Secondary school in East Dunbartonshire, Scotland

Bearsden Academy is a non-denominational, state secondary school in Bearsden, East Dunbartonshire, Scotland.

==History==
===Bearsden Cross site (1911–1958)===
In 1911, the school was situated on the corner of Roman Road and Drymen Road north of Bearsden railway station in the Bearsden Cross area of the town. It was originally known as New Kilpatrick Higher Grade School. It comprised both a primary school and a secondary school. The building was designed by the architectural firm James M. Monro & Sons. It opened on 17 August 1911. The first headmaster was Hugh Primrose. In 1920, the school was renamed Bearsden Academy. In 1958, with the town expanding, and becoming a burgh, a new secondary school was built on Morven Road and Bearsden Academy was moved there and the whole of the remaining building became Bearsden Primary School.

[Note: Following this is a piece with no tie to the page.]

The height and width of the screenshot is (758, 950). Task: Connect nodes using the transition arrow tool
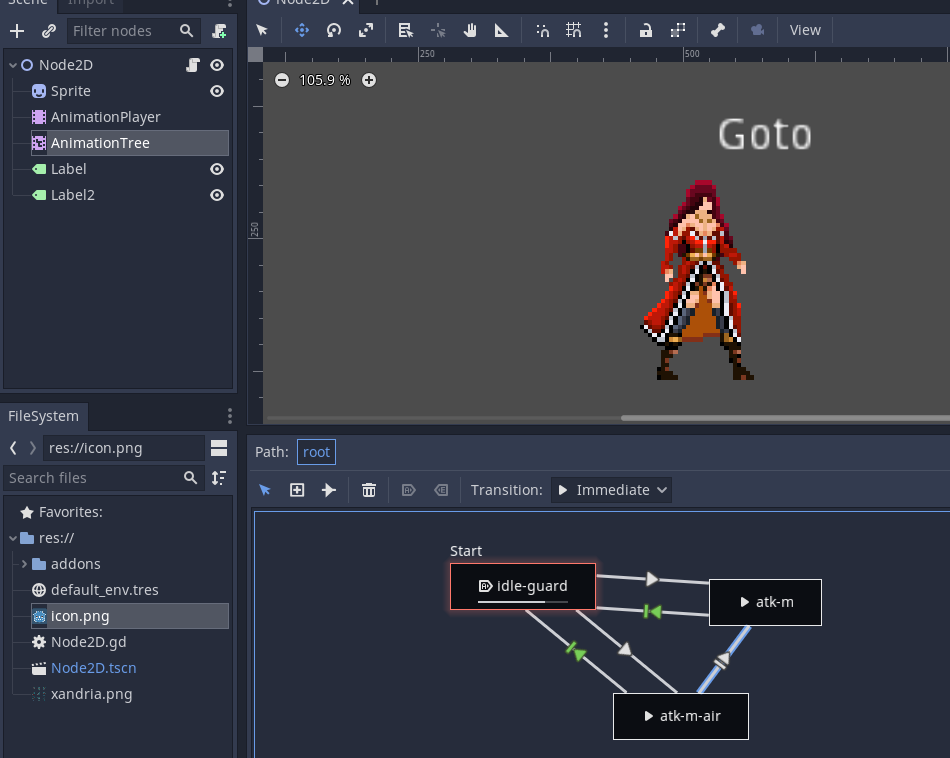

===Morven Road site (1958–2010)===

From 1958 to 2010 the school was located on the south side of Morven Road in Bearsden. The old Morven Road site was redeveloped as a new housing estate, comprising detached and flatted dwellings known as Academy Grove in 2009–12. Norman McLeod was a rector at the school and one of the streets in Academy Grove is named in his honour.

===Stockiemuir Road site (2010–)===

====St Peter's College====
The Stockiemuir Road site the academy occupies was originally a Roman Catholic seminary for the Archdiocese of Glasgow and then a teaching college. In 1874, the Archbishop of Glasgow, Charles Eyre originally established St Peter's College in Partickhill. In 1892, he decided to move it to Bearsden. The college chapel was the first to serve the local Catholic population.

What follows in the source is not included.